• _Entries provided_
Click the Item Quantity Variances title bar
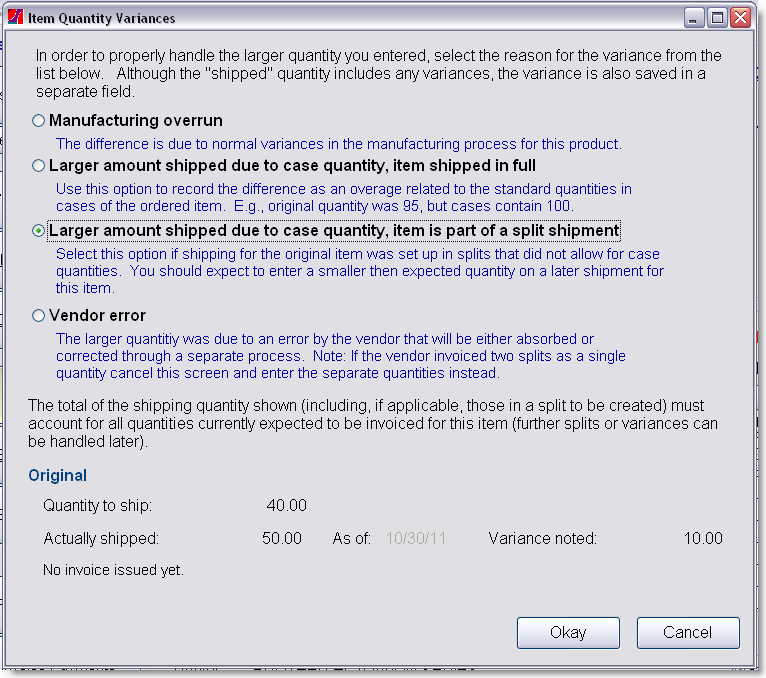Screen dimensions: 766x678 pyautogui.click(x=342, y=18)
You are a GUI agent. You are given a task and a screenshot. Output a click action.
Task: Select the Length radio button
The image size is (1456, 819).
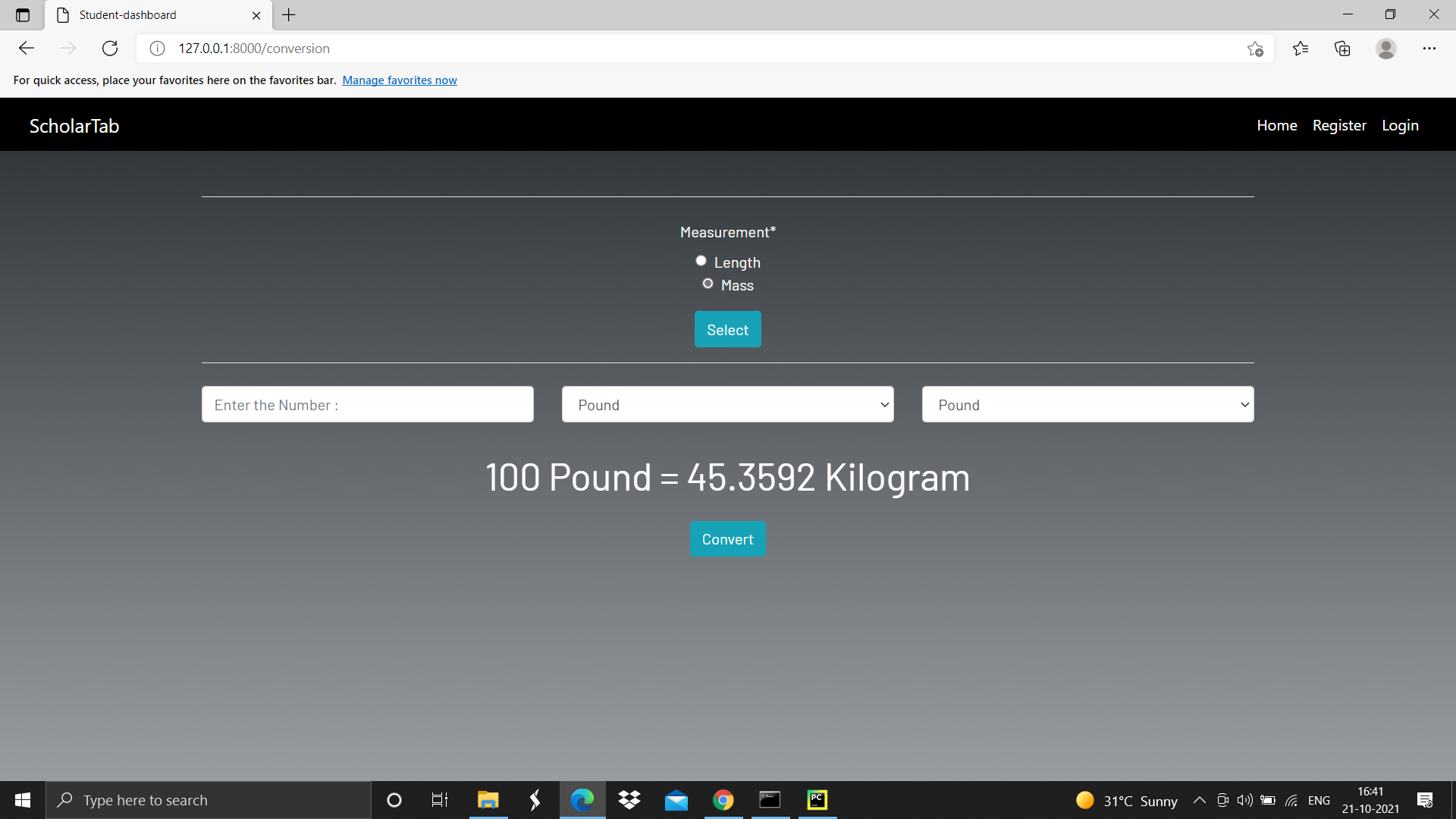point(701,261)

• _Work to be completed_
Turn the rows above into a JSON list of strings, one string per line, skipping blank lines and leaving out the pictures.

• _Output for this exercise_
[
  "Click the Item Quantity Variances title bar",
  "Screen dimensions: 766x678 pyautogui.click(x=342, y=18)",
  "You are a GUI agent. You are given a task and a screenshot. Output a click action.",
  "Task: Select the Length radio button",
  "The image size is (1456, 819).",
  "point(701,261)"
]